§ Information supplied:
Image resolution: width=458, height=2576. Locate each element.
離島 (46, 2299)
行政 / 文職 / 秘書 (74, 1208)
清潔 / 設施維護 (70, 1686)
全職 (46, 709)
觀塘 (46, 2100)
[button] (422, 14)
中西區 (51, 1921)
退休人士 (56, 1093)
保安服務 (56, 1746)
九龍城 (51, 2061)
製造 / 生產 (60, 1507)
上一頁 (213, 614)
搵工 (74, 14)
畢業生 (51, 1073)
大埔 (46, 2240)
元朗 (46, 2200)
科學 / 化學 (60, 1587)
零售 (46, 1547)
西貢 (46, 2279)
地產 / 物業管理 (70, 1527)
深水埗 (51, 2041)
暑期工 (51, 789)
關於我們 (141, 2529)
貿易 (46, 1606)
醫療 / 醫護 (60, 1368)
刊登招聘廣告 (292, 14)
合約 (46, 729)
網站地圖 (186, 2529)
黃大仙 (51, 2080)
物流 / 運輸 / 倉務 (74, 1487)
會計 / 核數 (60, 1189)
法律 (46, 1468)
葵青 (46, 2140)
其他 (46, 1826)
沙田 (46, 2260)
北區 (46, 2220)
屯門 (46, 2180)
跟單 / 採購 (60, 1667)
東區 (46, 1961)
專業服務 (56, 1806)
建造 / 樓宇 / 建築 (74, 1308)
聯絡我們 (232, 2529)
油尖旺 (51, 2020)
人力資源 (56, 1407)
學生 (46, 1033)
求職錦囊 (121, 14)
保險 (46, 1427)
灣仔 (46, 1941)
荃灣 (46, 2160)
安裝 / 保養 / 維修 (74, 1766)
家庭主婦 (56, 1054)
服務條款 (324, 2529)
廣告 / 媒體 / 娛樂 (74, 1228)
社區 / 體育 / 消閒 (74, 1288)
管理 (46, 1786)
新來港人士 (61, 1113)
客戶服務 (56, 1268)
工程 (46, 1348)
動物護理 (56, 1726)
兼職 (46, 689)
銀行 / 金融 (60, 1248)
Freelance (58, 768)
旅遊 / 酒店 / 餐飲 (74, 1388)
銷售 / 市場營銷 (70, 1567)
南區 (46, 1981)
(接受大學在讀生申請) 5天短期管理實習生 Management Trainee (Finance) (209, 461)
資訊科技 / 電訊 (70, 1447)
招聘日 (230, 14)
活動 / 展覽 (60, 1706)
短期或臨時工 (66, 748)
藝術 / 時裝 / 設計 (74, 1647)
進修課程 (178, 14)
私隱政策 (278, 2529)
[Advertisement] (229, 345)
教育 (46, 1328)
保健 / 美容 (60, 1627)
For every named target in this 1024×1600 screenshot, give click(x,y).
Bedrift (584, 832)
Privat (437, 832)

§ Work request: A verbatim copy of every entry is required.

§ Response to the task:
Image resolution: width=458, height=2576. Locate each element.
離島 (46, 2299)
行政 / 文職 / 秘書 (74, 1208)
清潔 / 設施維護 (70, 1686)
全職 (46, 709)
觀塘 (46, 2100)
[button] (422, 14)
中西區 (51, 1921)
退休人士 (56, 1093)
保安服務 (56, 1746)
九龍城 (51, 2061)
製造 / 生產 (60, 1507)
上一頁 (213, 614)
搵工 (74, 14)
畢業生 (51, 1073)
大埔 (46, 2240)
元朗 (46, 2200)
科學 / 化學 (60, 1587)
零售 (46, 1547)
西貢 (46, 2279)
地產 / 物業管理 (70, 1527)
深水埗 (51, 2041)
暑期工 (51, 789)
關於我們 (141, 2529)
貿易 (46, 1606)
醫療 / 醫護 (60, 1368)
刊登招聘廣告 (292, 14)
合約 (46, 729)
網站地圖 (186, 2529)
黃大仙 (51, 2080)
物流 / 運輸 / 倉務 (74, 1487)
會計 / 核數 (60, 1189)
法律 (46, 1468)
葵青 (46, 2140)
其他 (46, 1826)
沙田 (46, 2260)
北區 (46, 2220)
屯門 (46, 2180)
跟單 / 採購 (60, 1667)
東區 (46, 1961)
專業服務 (56, 1806)
建造 / 樓宇 / 建築 (74, 1308)
聯絡我們 (232, 2529)
油尖旺 (51, 2020)
人力資源 (56, 1407)
學生 (46, 1033)
求職錦囊 (121, 14)
保險 (46, 1427)
灣仔 (46, 1941)
荃灣 (46, 2160)
安裝 / 保養 / 維修 (74, 1766)
家庭主婦 (56, 1054)
服務條款 (324, 2529)
廣告 / 媒體 / 娛樂 (74, 1228)
社區 / 體育 / 消閒 (74, 1288)
管理 (46, 1786)
新來港人士 (61, 1113)
客戶服務 (56, 1268)
工程 (46, 1348)
動物護理 (56, 1726)
兼職 (46, 689)
銀行 / 金融 (60, 1248)
Freelance (58, 768)
旅遊 / 酒店 / 餐飲 (74, 1388)
銷售 / 市場營銷 (70, 1567)
南區 (46, 1981)
(接受大學在讀生申請) 5天短期管理實習生 Management Trainee (Finance) (209, 461)
資訊科技 / 電訊 (70, 1447)
招聘日 (230, 14)
活動 / 展覽 (60, 1706)
短期或臨時工 (66, 748)
藝術 / 時裝 / 設計 (74, 1647)
進修課程 (178, 14)
私隱政策 (278, 2529)
[Advertisement] (229, 345)
教育 (46, 1328)
保健 / 美容 (60, 1627)
For every named target in this 1024×1600 screenshot, give click(x,y).
Bedrift (584, 832)
Privat (437, 832)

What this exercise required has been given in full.